# PROBLEMS AND TASKS
1. In the ALS breathing study article, how long did each online yogic breathing session last?
2. Please reproduce the ALS breathing study article between "The program did" and "regulation through relaxation.", inclusive.
3. Write what comes next in the ALS breathing study article, starting after its last sentence.

UAB study finds online yogic breathing program highly feasible for ALS patients
Attendance topped 97% in a six-week online breathwork trial, a rare sign that ALS patients stayed with a coach-led program built for home use.

Attendance topped 97% in a University of Alabama at Birmingham pilot trial, a striking result for a six-week online yogic breathing program tested in adults living with ALS, a disease where fatigue, mobility loss and respiratory weakness can make any routine hard to maintain. All but two participants in the breathing group completed the 12 sessions, pointing to a level of adherence that is unusual in intervention research and especially notable in a population with serious physical limits.
Sarah Beth Spraberry, an assistant professor in the UAB School of Health Professions, presented the study at the American Occupational Therapy Association’s INSPIRE 2026 conference in Anaheim, California, held April 23-25. The trial was a waitlist pilot randomized controlled study with post-program individual qualitative interviews. Thirteen adults with ALS took part, with 7 assigned to the yogic breathing group and 6 to the waitlist group. The intervention ran online for twelve 30-minute sessions over six consecutive weeks, and each person in the breathing arm received one-on-one coaching from a certified yoga therapist.
The program did not produce a broad shift across every measure, which gives the findings sharper focus. Using the ALS Specific Quality of Life-Revised, the study found significant improvement in the physical symptoms and intimacy domains, but not in the overall total score or the other quality-of-life domains. In interviews, participants described two main benefits: a stronger sense of control over breathing and better emotional regulation through relaxation.

# DATA EXCERPT
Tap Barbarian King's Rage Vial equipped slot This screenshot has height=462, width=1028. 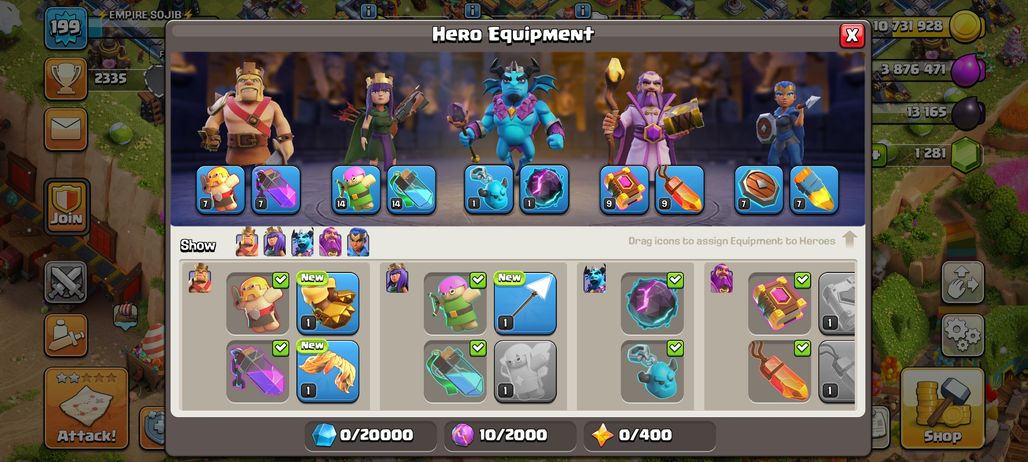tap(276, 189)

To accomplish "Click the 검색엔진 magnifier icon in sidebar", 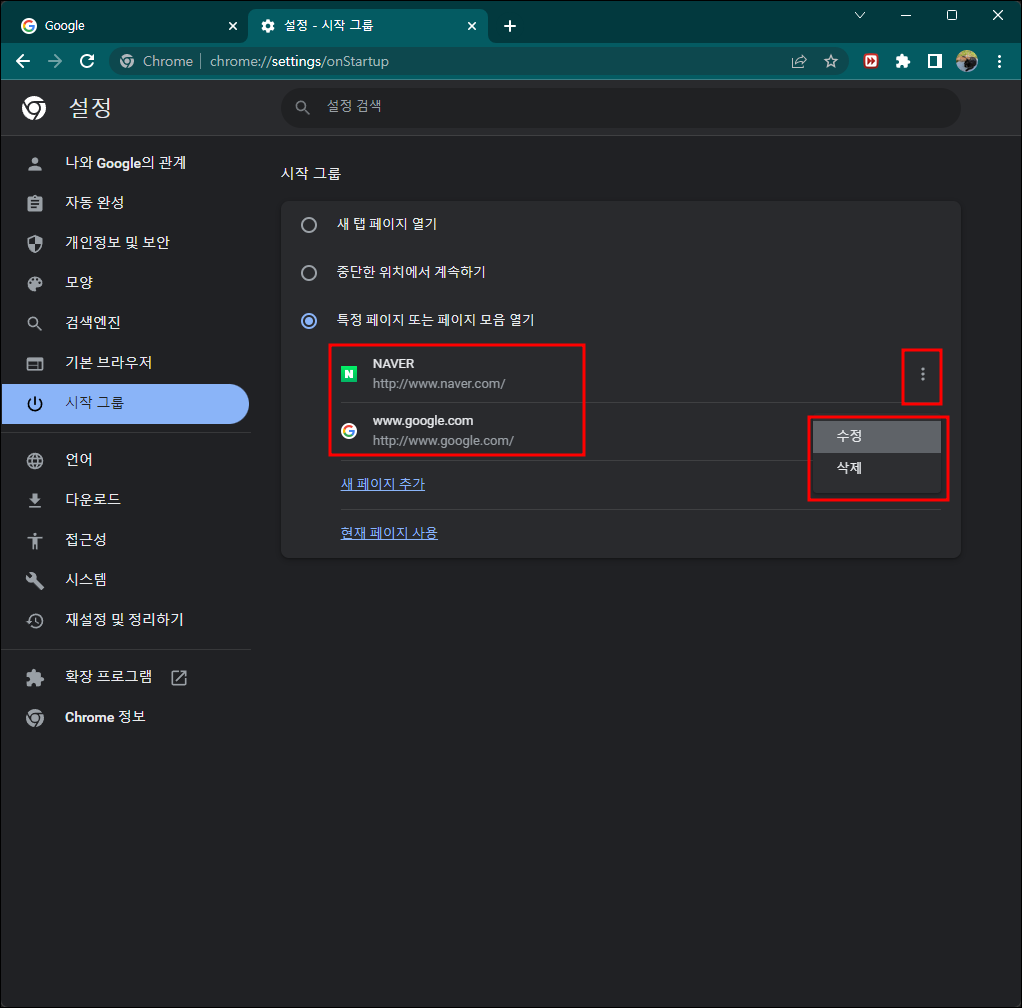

# RESPONSES BY TASK
1. 30 minutes

2.
The program did not produce a broad shift across every measure, which gives the findings sharper focus. Using the ALS Specific Quality of Life-Revised, the study found significant improvement in the physical symptoms and intimacy domains, but not in the overall total score or the other quality-of-life domains. In interviews, participants described two main benefits: a stronger sense of control over breathing and better emotional regulation through relaxation.

3.
That combination, high attendance with targeted gains rather than sweeping change, is what makes the study stand out for yoga and clinical care alike. It suggests that a structured, coach-guided breathwork practice can be delivered remotely and still keep people engaged, even when they are managing a progressive neurodegenerative disorder that often disrupts breathing and daily functioning. The trial also adds to a growing body of UAB ALS work that has been developing over time, including related yogic breathing research presented at the 2025 NEALS annual meeting.
The setting matters as much as the protocol. UAB’s ALS Clinic has expanded multidisciplinary care and research, earned designation as a Certified Treatment Center of Excellence, and added a second-opinion clinic in April 2026 at The Kirklin Clinic to help reduce wait times. In that environment, the new breathing data reads less like a wellness sidebar and more like a practical clue about where yoga-based methods may fit in serious support care.